Candidato - Boa noite.

J - O que o motiva para concorrer ao lugar de primeiro ministro?

C - É engraçado fazer-me essa pergunta. Mas não foi uma decisão muito pensada. Foi algo que nasceu, que foi crescendo à medida que o país se afundava, e quando dei por mim estava a lutar por isso. Senti que podia fazer a diferença, devolver a confiança aos portugueses, devolver-lhes a esperança, a alegria, dar-lhes uma razão para se orgulharem de serem portugueses. Não vai ser fácil, mas é um desafio que me move.

J - Ok. Essa é a resposta que costuma dar. Mas quase ninguém acredita nela. É lógico que o ideal era que o que movesse um candidato a primeiro ministro fosse um sentido de dever cívico e patriótico de fazer o melhor por Portugal, usar os seus conhecimentos como figura maior do nosso país em prol do seu desenvolvimento e afirmação. Mas todos sabemos que isso não é bem assim! Tanta gente por lá passou, e a cada um que passa são mais buracos e mais contratos para amigos, aquilo a que vulgarmente se chamam tachos.

C - Eu percebo o que quer dizer.
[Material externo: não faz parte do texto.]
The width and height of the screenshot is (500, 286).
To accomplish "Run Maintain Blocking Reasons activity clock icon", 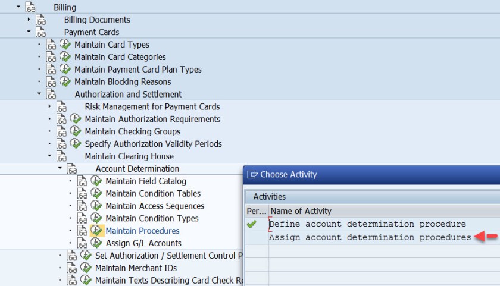I will [x=65, y=82].
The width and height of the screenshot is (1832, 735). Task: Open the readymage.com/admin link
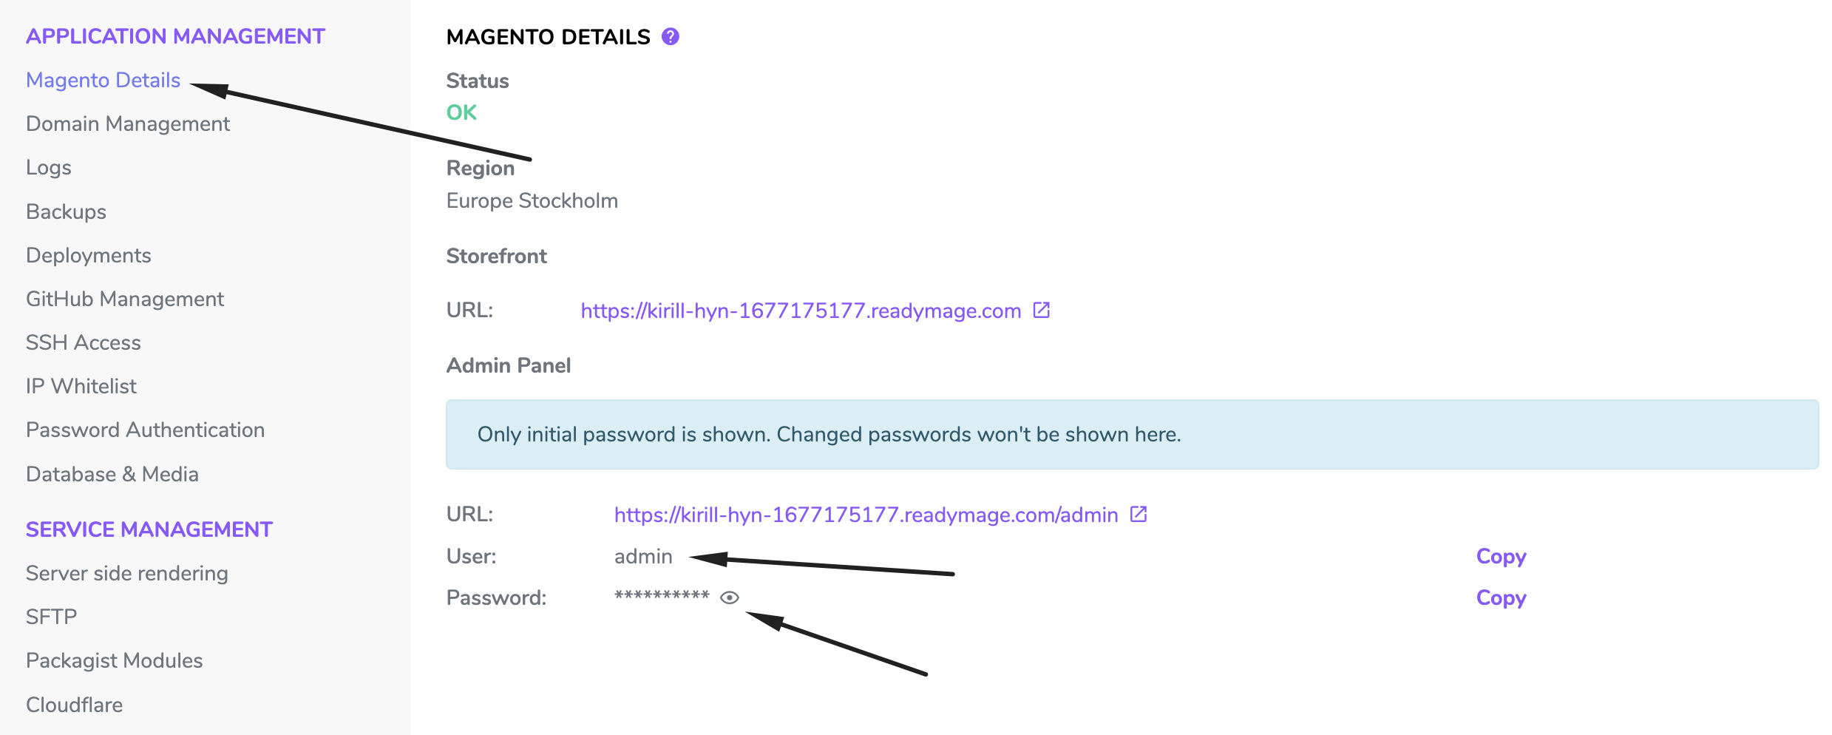coord(866,515)
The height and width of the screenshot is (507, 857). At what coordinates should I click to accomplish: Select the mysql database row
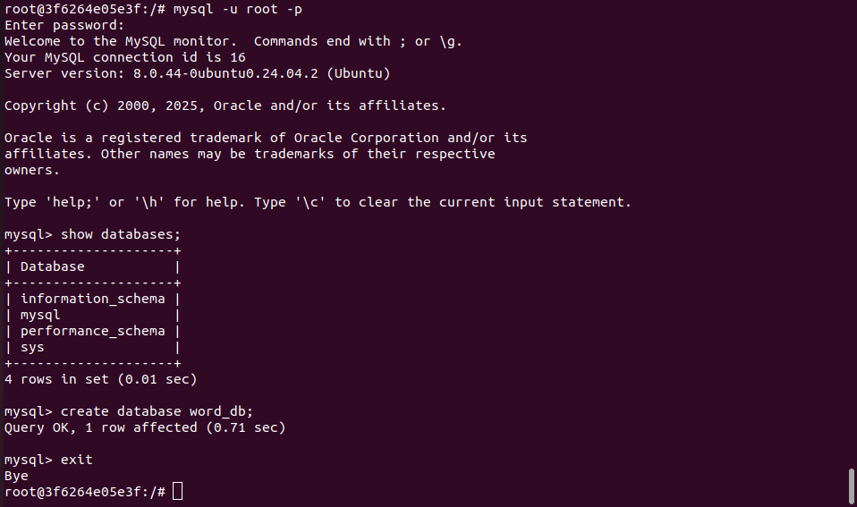click(40, 315)
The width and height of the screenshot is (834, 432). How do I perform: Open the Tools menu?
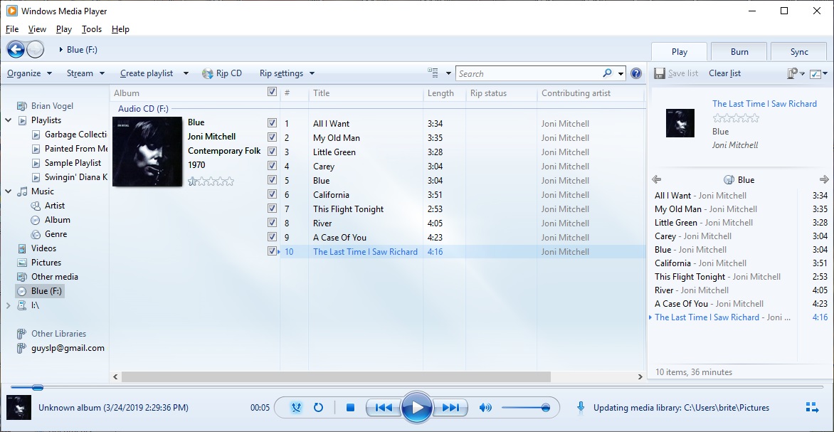(x=92, y=29)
De facto aquele discurso é algo que se vai ganhando depois de anos de retórica e demagogia barroca em juventudes partidárias ou associações de estudantes. Sabe que desde as juventudes partidárias somos levados a movimentar-nos de tacho em tacho, arranjar os amigos certos, apunhalar os amigos certos, favorecer os amigos certos. E isto é um jogo de estratégia que não pode ser menosprezado. A partir do momento em que entramos nisto e nos começamos a sair bem, já não sabemos fazer as coisas de outra forma. O outro dia passei à frente numa fila de pagamento na FNAC em troca de um discman. As coisas funcionam assim. Eu sei que é difícil compreender a quem nunca viveu os loucos tempos das juventudes partidárias. E depois eram aquelas viagens pagas aos comícios e congressos, com dormida paga, comida, e muito vinho e cerveja. Eram festas até altas horas. No dia a seguir nem sabíamos no que estávamos a votar. Tínhamos um tipo que nos dizia quando devíamos votar ou não.

J - E não lhe custa enganar as pessoas assim? Dizer essas tretas do dever cívico e do sentido de responsabilidade. De falar em coisas tão sérias, de brincar com a vida de pessoas que surpreendentemente vos dão a oportunidade de fazer algo por elas?
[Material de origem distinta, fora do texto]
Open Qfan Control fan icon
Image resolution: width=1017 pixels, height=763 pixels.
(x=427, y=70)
C - Repare que se eu falasse como estamos a falar aqui não ganhava nada. E por outro lado era extremamente injusto, porque os outros falam tal e qual como eu. Se fossemos todos honestos e disséssemos o que realmente pensamos, aí sim seria justo. Mas não me parece que isso vá acontecer. E estes discursos funcionam muito bem. 80% da população nem nos percebe muito bem, porque os nossos discursos são feitos de maneira a que se usem muitos advérbios e muitas palavras mais elaboradas, conseguindo dizer num discurso de 10 minutos pouco mais que nada. Depois metem-se palavras como emprego, competitividade que a maioria nem sabe o que é, educação, crescimento económico, com mais ou maior à frente, e temos um discurso muito interessante para o eleitorado. E como muitos sabem tanto de português como eu de atum de conserva, são facilmente ludibriados pelo que eu chamo engenharia linguística.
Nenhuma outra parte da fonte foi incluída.